WHAT YOU NEED TO DO: Continue the forum post of song lyrics from the point where it stops.

ARTICLE:
Postby iambiguous » Wed Dec 21, 2011 9:09 pm

Three of a kind:

Ten Years After, "Circles"

Life is going around in circles
Wonder will it ever end
If I die, baby, will you miss me
Or just find another friend
Does it matter what I do
Live life right or bear a grudge?
Does it matter what I do
Is there anyone to judge?

I have been to many places
I have journeyed through the mind
Though I've found some different faces
Another answer I can't find
Does it matter what I do
Is there anyone to say?
Does it matter what I do
Is there any other way?

I have got what I once dreamed of
As a child, so long ago
But my life just goes in circles
'Cause one answer I don't know
Does it matter what I do
Who will hear me if I cry?
Does it matter what I do
Does it matter if I die?


Paul Simon, "Patterns"

The night sets softly
With the hush of falling leaves,
Casting shivering shadows
On the houses through the trees,
And the light from a street lamp
Paints a pattern on my wall,
Like the pieces of a puzzle
Or a child's uneven scrawL

Up a narrow flight of stairs
In a narrow Little room,
As I lie upon my bed
In the early evening gloom.
Impaled on my wall
My eyes can dimly see
The pattern of my life
And the puzzle that is me.

From the moment of my birth
To the instant of my death,
There are Patterns I must follow
Just as I must breathe each breath.
Like a rat in a maze
The path before me lies,
And the pattern never alters
Until the rat dies.

And the pattern still remains
On the wall where darkness fell,
And it's fitting that it should,
For in darknesss I must dwell.
Like the color of my skin,
Or the day that I grow old,
My life is made of Patterns
That can scarcely be controlled.


Don Mclean, "Dreidel"

I feel like a spinning top or a Dreidel
The spinning don't stop when you leave the cradle
You just slow down
Round and around this world you go
Spinning through the lives of the people you know
We all slow down
How you gonna keep on turning from day to day?
How you gonna keep from turning your life away?

No days you can borrow, no time you can buy.
No trust in tomorrow. It's a lie.

I feel like a spinning top or a dreidel.
The spinning don't stop when you leave the cradle.
You just slow down.

DATA SEGMENT:
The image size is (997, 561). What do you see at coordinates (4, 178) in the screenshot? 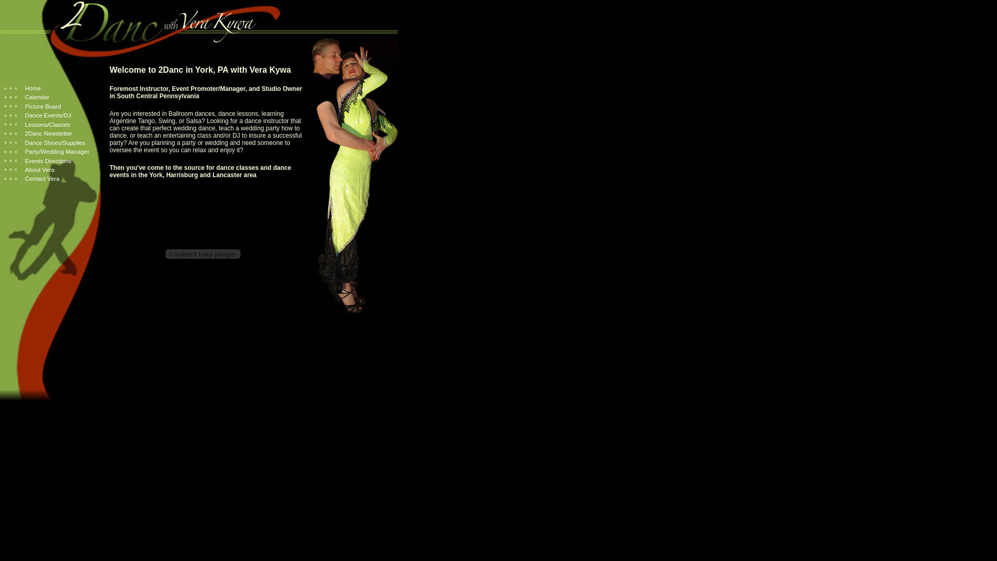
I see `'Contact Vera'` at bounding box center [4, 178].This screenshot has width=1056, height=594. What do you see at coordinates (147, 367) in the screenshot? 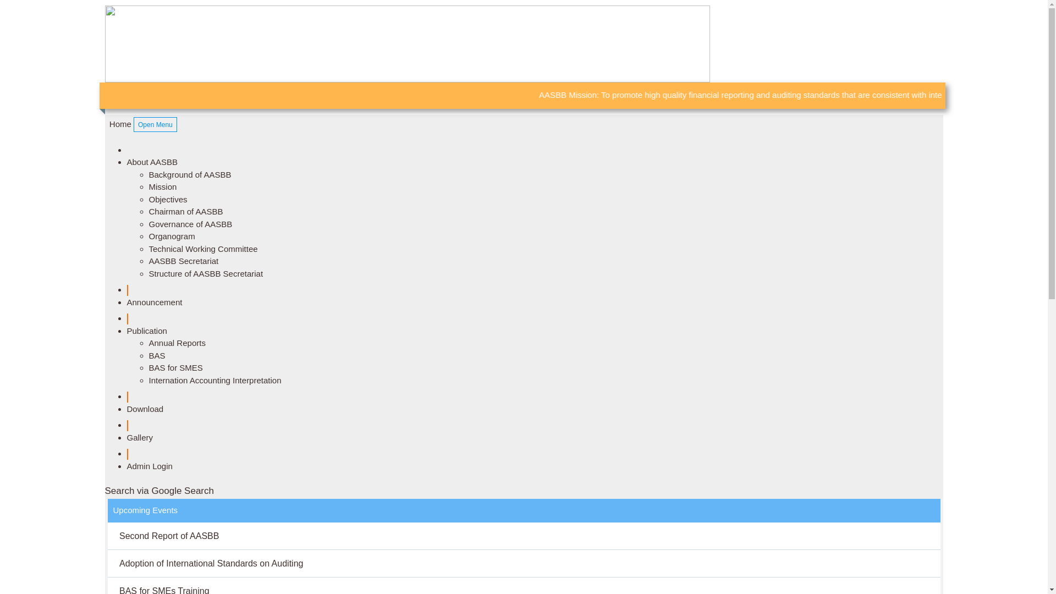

WRITTEN ANSWER:
Round and around this world you go
Spinning through the lives of the people you know.
We all slow down.
How you gonna keep on turning from day to day? Oh...
How you gonna keep from turning your life away?

And I feel like I'm dippin' and divin'.
My sky shoes are spiked with lead heels.
I'm lost in this star car I'm drivin'.
But my air sole keeps pushin' big wheels.
My world is a constant confusion.
My mind is prepared to attack.
My past - a persuasive illusion.
I'm watchin' the future it's black.
What do you know?
You know just what you perceive.
What can you show?
Nothing of what you believe.
And as you grow, each thread of life that you leave
Will spin around your deeds and dictate your needs
As you sell your soul and you sow your seeds
And you wound yourself and your loved one bleed
And your habits grow, and your conscience feeds
On all that you thought you should be
I never thought this could happen to me.

I feel like a spinning top or a dreidel.
The spinning don't stop when you leave the cradle.
You just slow down.
Round and around the world you go
Spinning through the lives of the people you know.
We all slow down.
How you gonna keep on turning from day to day?
How you gonna keep from turning your life away? Oh..

I feel like a spinning top or a dreidel.
The spinning don't stop when you leave the cradle.
You just slow down.
You just slow down.
You just slow down.
Many a good argument is ruined by some fool who knows what he is talking about.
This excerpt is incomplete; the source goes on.